A.
Pengertian Wakaf
Secara etimologi, wakaf berasal dari
perkataan Arab “Waqf” yang bererti “al-Habs”. Ia merupakan kata yang berbentuk
masdar (infinitive noun) yang pada dasarnya berarti menahan, berhenti, atau
diam. Apabila kata tersebut dihubungkan dengan harta seperti tanah, binatang
dan yang lain, ia berarti pembekuan hak milik untuk faedah tertentu (Ibnu
Manzhur: 9/359).
Sebagai satu istilah dalam syariah Islam,
wakaf diartikan sebagai penahanan hak milik atas materi benda (al-‘ain) untuk
tujuan menyedekahkan manfaat atau faedahnya (al-manfa‘ah) (al-Jurjani: 328).
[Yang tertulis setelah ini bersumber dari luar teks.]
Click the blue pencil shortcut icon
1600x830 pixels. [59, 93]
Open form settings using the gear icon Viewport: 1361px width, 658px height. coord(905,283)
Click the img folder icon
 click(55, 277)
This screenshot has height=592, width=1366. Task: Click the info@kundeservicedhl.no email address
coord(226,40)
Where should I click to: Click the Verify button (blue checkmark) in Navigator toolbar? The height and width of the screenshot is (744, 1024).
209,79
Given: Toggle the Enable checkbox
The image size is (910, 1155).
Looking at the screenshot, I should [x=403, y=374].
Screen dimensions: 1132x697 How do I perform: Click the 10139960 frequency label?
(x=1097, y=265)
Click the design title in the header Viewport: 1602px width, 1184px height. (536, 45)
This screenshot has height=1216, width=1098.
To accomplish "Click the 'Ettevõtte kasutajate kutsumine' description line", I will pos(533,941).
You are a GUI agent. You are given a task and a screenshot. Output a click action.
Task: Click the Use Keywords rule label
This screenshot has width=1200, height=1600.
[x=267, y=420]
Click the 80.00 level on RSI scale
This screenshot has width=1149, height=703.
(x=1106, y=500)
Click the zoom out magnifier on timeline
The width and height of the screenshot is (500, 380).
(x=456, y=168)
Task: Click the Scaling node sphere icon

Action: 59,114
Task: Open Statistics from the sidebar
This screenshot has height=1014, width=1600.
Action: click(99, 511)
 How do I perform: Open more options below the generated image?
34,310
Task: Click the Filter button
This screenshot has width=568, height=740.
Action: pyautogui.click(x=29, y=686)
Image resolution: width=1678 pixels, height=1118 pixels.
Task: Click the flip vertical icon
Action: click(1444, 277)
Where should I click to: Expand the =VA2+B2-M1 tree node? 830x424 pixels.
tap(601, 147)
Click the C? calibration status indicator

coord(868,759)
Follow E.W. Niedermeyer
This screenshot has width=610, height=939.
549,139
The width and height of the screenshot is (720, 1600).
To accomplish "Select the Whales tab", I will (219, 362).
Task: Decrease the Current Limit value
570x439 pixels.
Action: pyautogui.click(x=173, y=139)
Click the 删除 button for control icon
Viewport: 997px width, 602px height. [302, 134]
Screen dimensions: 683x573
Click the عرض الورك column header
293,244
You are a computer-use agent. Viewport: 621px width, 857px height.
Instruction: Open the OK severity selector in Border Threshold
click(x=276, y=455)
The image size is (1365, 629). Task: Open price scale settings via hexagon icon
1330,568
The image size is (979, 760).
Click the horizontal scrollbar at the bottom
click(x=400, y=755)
Sedangkan dalam buku-buku fiqh, para ulama berbeda pendapat dalam memberi
pengertian wakaf. Perbedaan tersebut membawa akibat yang berbeda pada hukum
yang ditimbulkan. Definisi wakaf menurut ahli fiqh adalah sebagai berikut.
Pertama, Hanafiyah mengartikan wakaf sebagai
menahan materi benda (al-‘ain) milik Wakif dan menyedekahkan atau mewakafkan
manfaatnya kepada siapapun yang diinginkan untuk tujuan kebajikan (Ibnu
al-Humam: 6/203). Definisi wakaf tersebut menjelaskan bahawa kedudukan harta
wakaf masih tetap tertahan atau terhenti di tangan Wakif itu sendiri. Dengan
artian, Wakif masih menjadi pemilik harta yang diwakafkannya, manakala
perwakafan hanya terjadi ke atas manfaat harta tersebut, bukan termasuk asset
hartanya.
Kedua, Malikiyah berpendapat, wakaf adalah menjadikan manfaat suatu harta yang
dimiliki (walaupun pemilikannya dengan cara sewa) untuk diberikan kepada orang
yang berhak dengan satu akad (shighat) dalam jangka waktu tertentu sesuai
dengan keinginan Wakif (al-Dasuqi: 2/187). Definisi wakaf tersebut hanya
menentukan pemberian wakaf kepada orang atau tempat yang berhak saja.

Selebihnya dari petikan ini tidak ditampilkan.